• Brano scelto:
-- -- --
Sabato 13 Giugno 2009 S.Antonio da Padova

Cari tutti, questa settimana ho fatto un po’ di pulizia nelle mie carte “storiche”. Ho trovato questo raccontino che trascrissi quando ero ragazza (purtroppo senza segnare né autore, né fonte… sorry!): “Ad un contadino sfuggì un cavallo. La sera i vicini si riunirono per commiserarlo per ciò che era considerato una malasorte. Egli disse: «Può darsi». Il giorno dopo il cavallo ritornò, ma portando con sé sei cavalli selvaggi, ed i vicini arrivarono acclamando una simile buona sorte. Egli disse: «Può darsi». E poi, il giorno dopo, suo figlio cercò di sellare e di montare uno dei cavalli selvaggi, ma cadde e si ruppe una gamba. Ancora i vicini vennero ad offrire la loro partecipazione affettuosa per la malasorte. Egli disse: «Può darsi». Il giorno dopo, gli ufficiali incaricati della coscrizione vennero al villaggio per scegliere i giovani da mandare sotto le armi ma, a causa della gamba rotta, il figlio del contadino non venne preso. Quando i vicini vennero per esprimere quanto fortunatamente fossero andate le cose egli disse ancora: «Può darsi»”. E’ un po’ ripetitiva ma mi piace molto. E’ come a dire: “Non tutto il male vien per nuocere”. Speriamo bene :-) !

06/06/09

Sabato 06 Giugno 2009
Cari tutti, oggi leggevo l’ultimo post di Klee. Riporto qui di seguito il mio commento (per una volta breve, speriamo che non nevichi!): “Caro Klee, ti dirò di più: per me non "potremo" uscirne scavalcandoci l'un l'altra. Noi donne abbiamo delle risorse e voi uomini delle altre. Lo sperimento nella mia vita di coppia. L'unico modo per far procedere la barca è che ciascuno dei due generi metta a disposizione dell'altro il proprio talento e che cerchi di integrare (nel limite di ciò che è giusto e possibile) la ricchezza che l'altro porta. E' lo stesso discorso che vale all'interno delle famiglie, delle coppie, dei luoghi di lavoro, delle culture.” Ho visto anche io la puntata di ieri di “Otto e ½”.
-- -- --
• Dati registrati:
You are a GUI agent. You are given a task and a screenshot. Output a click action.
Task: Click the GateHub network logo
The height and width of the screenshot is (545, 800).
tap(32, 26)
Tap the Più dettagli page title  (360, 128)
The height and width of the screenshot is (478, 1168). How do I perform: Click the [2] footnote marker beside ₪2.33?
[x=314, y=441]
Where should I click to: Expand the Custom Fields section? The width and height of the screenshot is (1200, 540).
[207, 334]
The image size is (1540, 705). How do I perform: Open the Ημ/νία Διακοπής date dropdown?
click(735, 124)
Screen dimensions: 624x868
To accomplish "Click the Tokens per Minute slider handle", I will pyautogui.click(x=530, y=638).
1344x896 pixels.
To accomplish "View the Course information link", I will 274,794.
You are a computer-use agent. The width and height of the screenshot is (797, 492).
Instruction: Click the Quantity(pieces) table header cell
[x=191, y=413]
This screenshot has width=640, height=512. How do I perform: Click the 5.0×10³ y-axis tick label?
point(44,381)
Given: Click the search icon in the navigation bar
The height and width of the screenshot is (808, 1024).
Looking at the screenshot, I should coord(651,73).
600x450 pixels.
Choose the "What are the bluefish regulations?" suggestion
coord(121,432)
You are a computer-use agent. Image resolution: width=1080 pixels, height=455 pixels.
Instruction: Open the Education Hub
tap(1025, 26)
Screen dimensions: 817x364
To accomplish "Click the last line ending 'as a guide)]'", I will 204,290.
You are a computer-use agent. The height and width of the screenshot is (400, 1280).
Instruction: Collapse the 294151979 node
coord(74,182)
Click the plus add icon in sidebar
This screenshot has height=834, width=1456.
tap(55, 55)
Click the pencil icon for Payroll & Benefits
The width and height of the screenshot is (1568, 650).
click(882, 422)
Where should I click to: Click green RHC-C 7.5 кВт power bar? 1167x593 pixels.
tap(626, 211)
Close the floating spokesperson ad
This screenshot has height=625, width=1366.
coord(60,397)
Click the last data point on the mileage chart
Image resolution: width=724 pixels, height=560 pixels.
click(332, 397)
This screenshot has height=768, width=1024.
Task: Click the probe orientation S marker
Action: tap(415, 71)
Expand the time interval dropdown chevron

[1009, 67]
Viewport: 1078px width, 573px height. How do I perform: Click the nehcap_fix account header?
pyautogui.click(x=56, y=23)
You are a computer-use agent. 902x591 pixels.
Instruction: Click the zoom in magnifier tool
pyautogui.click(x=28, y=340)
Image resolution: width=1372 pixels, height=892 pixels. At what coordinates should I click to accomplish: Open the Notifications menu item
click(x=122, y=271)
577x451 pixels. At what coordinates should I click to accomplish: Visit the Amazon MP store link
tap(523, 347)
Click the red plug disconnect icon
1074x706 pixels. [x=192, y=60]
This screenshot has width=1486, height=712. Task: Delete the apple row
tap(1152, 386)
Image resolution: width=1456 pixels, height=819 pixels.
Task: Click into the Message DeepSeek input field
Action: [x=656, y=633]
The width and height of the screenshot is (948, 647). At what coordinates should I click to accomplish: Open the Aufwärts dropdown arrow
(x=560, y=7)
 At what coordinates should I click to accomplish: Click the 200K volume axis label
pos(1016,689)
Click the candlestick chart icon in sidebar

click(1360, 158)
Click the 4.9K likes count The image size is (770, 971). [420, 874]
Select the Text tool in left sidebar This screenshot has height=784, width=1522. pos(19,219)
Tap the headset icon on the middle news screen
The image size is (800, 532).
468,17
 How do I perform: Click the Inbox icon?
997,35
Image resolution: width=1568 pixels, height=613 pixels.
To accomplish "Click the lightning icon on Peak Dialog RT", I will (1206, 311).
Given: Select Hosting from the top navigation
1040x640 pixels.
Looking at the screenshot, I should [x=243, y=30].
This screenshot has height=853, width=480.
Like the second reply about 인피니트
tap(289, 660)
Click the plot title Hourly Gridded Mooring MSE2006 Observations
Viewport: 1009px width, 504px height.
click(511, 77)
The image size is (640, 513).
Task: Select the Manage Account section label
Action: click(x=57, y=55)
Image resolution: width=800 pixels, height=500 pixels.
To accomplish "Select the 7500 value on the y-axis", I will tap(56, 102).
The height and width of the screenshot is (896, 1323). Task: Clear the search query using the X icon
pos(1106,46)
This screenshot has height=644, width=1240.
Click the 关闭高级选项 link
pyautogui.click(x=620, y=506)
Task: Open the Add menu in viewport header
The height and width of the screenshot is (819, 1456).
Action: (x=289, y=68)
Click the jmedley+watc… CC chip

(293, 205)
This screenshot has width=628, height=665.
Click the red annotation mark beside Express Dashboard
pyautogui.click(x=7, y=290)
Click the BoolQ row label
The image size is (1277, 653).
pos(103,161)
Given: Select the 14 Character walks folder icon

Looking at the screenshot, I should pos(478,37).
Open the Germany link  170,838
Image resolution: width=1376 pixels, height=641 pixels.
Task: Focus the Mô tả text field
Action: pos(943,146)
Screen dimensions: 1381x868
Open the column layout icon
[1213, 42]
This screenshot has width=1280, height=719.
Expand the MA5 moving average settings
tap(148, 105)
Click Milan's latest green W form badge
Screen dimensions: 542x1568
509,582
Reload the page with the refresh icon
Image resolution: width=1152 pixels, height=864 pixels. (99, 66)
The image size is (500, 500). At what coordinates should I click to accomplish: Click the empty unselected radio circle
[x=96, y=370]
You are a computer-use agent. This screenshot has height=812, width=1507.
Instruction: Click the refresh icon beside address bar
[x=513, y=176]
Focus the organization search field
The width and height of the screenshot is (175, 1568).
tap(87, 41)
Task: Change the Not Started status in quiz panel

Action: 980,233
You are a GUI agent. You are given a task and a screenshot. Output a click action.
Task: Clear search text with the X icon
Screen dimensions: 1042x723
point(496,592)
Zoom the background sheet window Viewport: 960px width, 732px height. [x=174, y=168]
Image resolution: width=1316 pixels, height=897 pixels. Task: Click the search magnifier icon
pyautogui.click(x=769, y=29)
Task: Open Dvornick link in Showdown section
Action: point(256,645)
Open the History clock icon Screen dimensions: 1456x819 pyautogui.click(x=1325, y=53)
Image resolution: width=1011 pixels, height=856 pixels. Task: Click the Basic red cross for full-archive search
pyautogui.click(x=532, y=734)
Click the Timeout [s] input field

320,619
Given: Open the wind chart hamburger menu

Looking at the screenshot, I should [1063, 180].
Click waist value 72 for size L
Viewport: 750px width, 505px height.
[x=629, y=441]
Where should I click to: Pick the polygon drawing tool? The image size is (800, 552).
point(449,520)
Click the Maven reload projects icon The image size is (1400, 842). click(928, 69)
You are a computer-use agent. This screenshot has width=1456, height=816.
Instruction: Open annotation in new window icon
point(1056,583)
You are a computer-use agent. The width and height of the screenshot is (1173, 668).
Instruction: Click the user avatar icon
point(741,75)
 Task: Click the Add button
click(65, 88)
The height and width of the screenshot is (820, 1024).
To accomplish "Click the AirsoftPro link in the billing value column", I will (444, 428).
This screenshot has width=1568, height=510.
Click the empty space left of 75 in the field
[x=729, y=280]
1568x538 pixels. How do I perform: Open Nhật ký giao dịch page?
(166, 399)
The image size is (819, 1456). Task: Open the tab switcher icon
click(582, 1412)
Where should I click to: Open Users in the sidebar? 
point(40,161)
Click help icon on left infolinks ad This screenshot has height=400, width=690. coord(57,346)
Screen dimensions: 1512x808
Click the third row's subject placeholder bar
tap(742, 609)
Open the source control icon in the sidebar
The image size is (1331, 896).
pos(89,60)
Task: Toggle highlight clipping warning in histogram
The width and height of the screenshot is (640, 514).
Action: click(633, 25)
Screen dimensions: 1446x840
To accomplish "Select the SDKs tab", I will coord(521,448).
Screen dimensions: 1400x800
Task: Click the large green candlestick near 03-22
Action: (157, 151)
-- -- --
• Cosa fare:
1. Nel brano del blog, il commento a Klee dice che lo stesso discorso vale anche in altri ambiti. Elencali tutti.
2. Prosegui il brano del blog a partire dalla frase sulla puntata di "Otto e ½".

• Risultati dell'esercizio:
1. Famiglie, coppie, luoghi di lavoro, culture.

2.
Perché fare le domande se si sa già quale ed unica risposta si è disposti ad accogliere? A me ha colpito tanto che quella giornalista di AlJazeera non è stata ascoltata per nulla! La sua osservazione che il problema non è l’Islam ma la mancanza di democrazia è stata ripetutamente ignorata. E’ assolutamente vero che al tentativo di contrapporre uomini e donne lei ha risposto che è tutta la barca che affonda, non è la questione di chi si prende un sedile o l’altro…
Non conosco il Corano. Sto leggendo la Bibbia e non l’ho ancora finita: poi forse potrò passare al testo sacro delle altre culture. Ho però avuto la fortuna di lavorare (per poco, purtoroppo) in scuole composte da marocchini, egiziani, rumeni, cinesi, argentini ed italiani. E’ una ricchezza enorme anche dal punto di vista didattico. Certo che richiede più tempo per la preparazione delle attività educative, la richiesta di “aiuto” anche da parte dei genitori che parlano lingue a noi sconosciute, la fatica di sedersi nel banco con davanti l’alunno che sconsolato dice che non riuscirai mai ad emettere quel loro suono a te sconosciuto, di mettersi sempre in campo per conoscere e valorizzare le feste dei nostri “co-inquilini”... ma è esaltante ed arricchente a mio parere molto più che nelle scuole composte da soli italiani.
In fondo se vediamo l’Italia come un condominio forse è più facile: per prima cosa non è né mio né tuo ma di tutti quelli che ci abitano e che contribuiscono al suo mantenimento. C’è un regolamento scritto che tutti devono conoscere e rispettare. Ci sono degli usi consolidati tra gli inquilini più anziani ma non è detto che nulla debba cambiare con l’arrivo dei nuovi! Ci si conosce pian piano, alcune tradizioni si affiancano, si fondono, altre scompaiono. Se so cosa sono disposto ad accettare e cosa no è tutto più facile.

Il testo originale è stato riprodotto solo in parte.